RECENT INTROGRESSION OCCURS FREQUENTLY BUT IS MODEST IN SCOPE AMONG WILD TOMATOES

Our analysis indicates that, among wild tomato lineages, postspeciation gene exchange is prevalent: of 17 total four‐taxon tests across all our analyses, 15 had mean D values significantly different from zero. Prior studies have detected evidence for introgression among specific wild tomato lineages (Pease et al. 2016; Beddows et al. 2017), and our findings expand and illuminate these observations in several key respects. First, our analyses preferentially assessed evidence for recent, rather than more ancient (Pease et al. 2016) introgression events because in every case we contrasted populations (P1 and P2) from a single species when looking for evidence of introgression with a second species (P3). Accordingly, any inferred introgression must have occurred after the evolutionary split of these two (P1 and P2) conspecific populations. Despite this, we find repeated evidence that populations from different species have exchanged genes recently, including species that are estimated to have diverged >2 million years ago (e.g., S. pimpinellifolium and S. pennellii; Pease et al. 2016).

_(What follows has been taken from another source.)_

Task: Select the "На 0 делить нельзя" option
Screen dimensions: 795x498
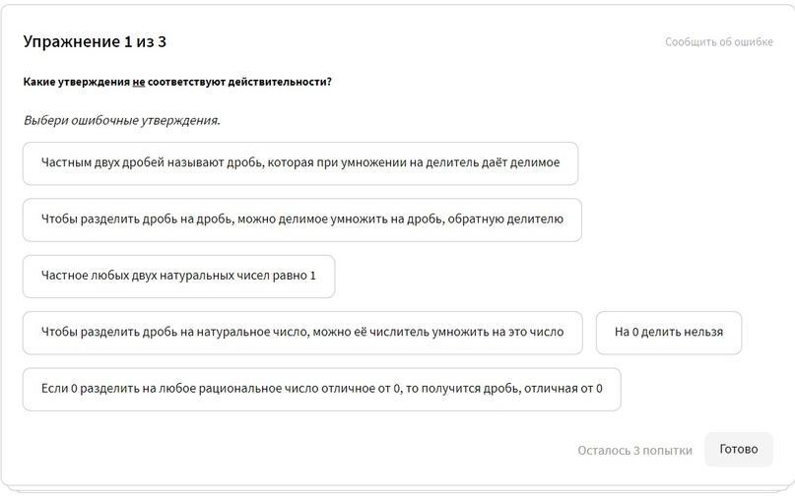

Our results suggest there is broad potential for cross‐species hybridization across the clade, a finding consistent with other observations that indicate premating isolation is likely to be incomplete among lineages in nature: all species share general floral morphology (rotate, yellow, five‐petaled flowers), all are buzz‐pollinated, and multiple species pairs are found in sympatry (Rick 1950). Nonetheless this finding is intriguing as few natural hybrids have been observed in the wild in this group (Taylor 1986), and some of these species are known via crossing and genetic studies to express moderate to strong postmating and postzygotic reproductive isolation under lab conditions (especially species in different subclades, including S. pennellii and S. habrochaites with species from the red‐fruited clade including S. pimpinellifolium; Moyle and Nakazato 2008, 2010; Hamlin et al. 2017). These later‐acting barriers might be important in limiting the amount of introgression that results from hybridization events.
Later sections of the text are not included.